Stored data:

▬▬▬▬▬▬▬▬▬▬

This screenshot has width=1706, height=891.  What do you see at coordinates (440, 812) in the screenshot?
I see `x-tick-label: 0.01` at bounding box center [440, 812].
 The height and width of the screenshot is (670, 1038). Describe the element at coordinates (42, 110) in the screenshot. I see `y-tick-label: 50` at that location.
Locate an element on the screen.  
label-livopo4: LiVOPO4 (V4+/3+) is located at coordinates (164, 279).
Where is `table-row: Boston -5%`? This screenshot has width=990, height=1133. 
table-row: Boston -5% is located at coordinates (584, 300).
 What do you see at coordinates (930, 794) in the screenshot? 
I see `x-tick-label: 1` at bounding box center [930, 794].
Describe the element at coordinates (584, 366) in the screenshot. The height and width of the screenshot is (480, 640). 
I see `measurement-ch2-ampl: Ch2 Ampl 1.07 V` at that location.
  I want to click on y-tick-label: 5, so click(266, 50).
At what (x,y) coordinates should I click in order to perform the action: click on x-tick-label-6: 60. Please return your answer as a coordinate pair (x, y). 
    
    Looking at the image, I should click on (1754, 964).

▬▬▬▬▬▬▬▬▬▬

TASK OBJECTIVE:
Pull out each line of the records above that includes the word "element".

EXERCISE ANSWER:
 The height and width of the screenshot is (670, 1038). Describe the element at coordinates (42, 110) in the screenshot. I see `y-tick-label: 50` at that location.
Locate an element on the screen.  
Describe the element at coordinates (584, 366) in the screenshot. The height and width of the screenshot is (480, 640). 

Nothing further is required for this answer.